EXTRACT TO READ Start Marker

John Richard Coke Smyth (1808–1882) was a British artist and traveller. Smyth produced a few collections of prints from his travels. A few works arose out of a visit to Constantinople where he collaborated with the noted Orientalist painter John Frederick Lewis to produce several works on Turkey and Constantinople.

==Life==
His father was Richard Smyth and his mother was Elizabeth Coke. He traveled to Constantinople in 1856 and 1857.

In 1838, John Lambton, 1st Earl of Durham accepted the post of Governor-General of British North America, and arrived in Quebec with his family and an entourage of about twenty people.

Several visual documents remain from this sojourn. These include works by Coke Smyth (1808-1882), whom Lord Durham had engaged to teach drawing to his family, by Lord Durham's daughter, Lady Mary Louisa Lambton, and by the amateur watercolorist, Katherine Ellice, (1814-1864), wife of Edward Ellice, secretary to the Governor."

After his return to England, Coke Smyth sketched the illustrations of the costumes that were used to make the prints for of the Bal Costume, given by H.M. Queen Victoria at Buckingham Palace, May 12, 1842. The book commemorated a fancy ball given by Queen Victoria in 1842.

==Publications==
- 1808 – Scenes from Hamlet and All's Well.
- 1837 – Lewis's illustrations of Constantinople : made during a residence in that city etc. in the years 1835-6 : arranged and drawn on stone from the original sketches of Coke Smyth 	Istanbul : Denizler Kitabevi, ISBN 9789944264365,
- 1839 – Sketches in the Canadas. [dedicated to the Earl of Durham]. London: Thos. McLean.

EXTRACT TO READ End Marker
DATA EXCERPTS Start Marker

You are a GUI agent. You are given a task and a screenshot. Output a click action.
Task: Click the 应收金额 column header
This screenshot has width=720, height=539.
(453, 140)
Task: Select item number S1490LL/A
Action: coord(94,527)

DATA EXCERPTS End Marker

WORK ORDER 1 – In the article on John Richard Coke Smyth, what post did Lord Durham accept in 1838?
WORK ORDER 2 – In the article on John Richard Coke Smyth, turn the paragraph that opens "John Richard Coke Smyth (1808–1882) was" into a short bulleted list of its main facts.

EXPECTED OUTPUT 1 – Governor-General of British North America.

EXPECTED OUTPUT 2 –
- John Richard Coke Smyth (1808–1882) was a British artist and traveler.
- He produced a few collections of prints from his travels.
- A visit to Constantinople led to a few works.
- There he worked with the Orientalist painter John Frederick Lewis on several works about Turkey and Constantinople.